# VTEKS Front End Loader - Broken Lever



## smjaala

Hi,

I have a VTEKS Front End Loader which has been added on to my Kubota Tractor.

I have broken the hydrolic lever and would like to buy a replacement. The problem is I can't find any information on VTEK in order to find the part to replace it. 

Does anyone know the contact information for the VTEK company?

Thanks

Steve


----------



## Hoodoo Valley

I don't but wanted to welcome you to the forum!


----------



## Panelman55

Can the one you broke be repaired? How about a photo and maybe we can help you fix it instead of replaceing it. I repair everything I can to save $$$. Just my .02.


Panelman55


----------



## Hoodoo Valley

Also, in addition to Panalmans comment.....Can you use a generic?


----------



## Igor

*Similar problem*

Hi Steve!
Seems I have similar problem with my VTEKS V2, broken lever,
Let me know if you repaired it or found any replacement,
Thanks a lot!
Igor


----------



## smjaala

yes this is almost identical to where mine broke.

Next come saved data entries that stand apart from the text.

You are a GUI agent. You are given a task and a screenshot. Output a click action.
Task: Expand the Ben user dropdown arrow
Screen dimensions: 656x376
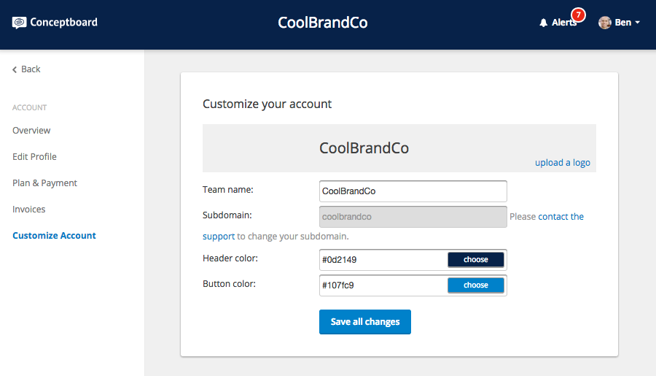pos(638,23)
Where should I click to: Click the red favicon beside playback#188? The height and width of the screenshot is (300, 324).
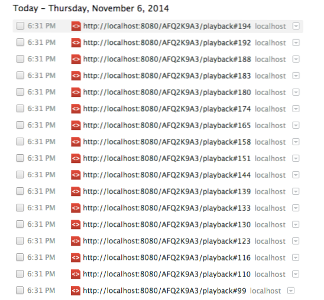click(x=76, y=59)
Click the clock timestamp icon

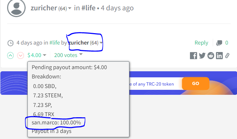point(10,43)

I have attempted to weld it together twice, but because of the location it is just too weak. I think a new part is the answer - but where to order it????>


----------



## BelarusBulldog

Is this a single or duel lever valve on your loader? If it's a duel, could you post a picture of the other lever that is not broke and still on the valve. I would like to see how it is set up. It looks like a bad casting, ( You have to pre-heat before welding ) how much pressure was applied to break it? Sorry I have never heard of this loader before. Did you buy the tractor from a dealer or privately? Seems that a dealer should be able to order parts, or private sale, maybe the previous owner could tell you where he bought it. Bye


----------



## jakobean57

just had mine welded at machine shop. Works great. Cost was 25 bucks.


----------



## greygep357

takes special rod to weld cast!


----------



## gyroman2k

just search eBay for the hydraulic 2 spool control valve 3600 psi 11 gpm 94 to 99 bucks. I replaced mine with it and it works great. I did need to move the fluid hoses around until I got the same motion as the failed one. Vteks HD 2a front end loader on a Mitsubishi d1650


----------



## Groo

They don't make their own valves. Look to see who made that one.

If you just want to replace the whole works, Prince makes a cheap cable 4 way joystick stack.


----------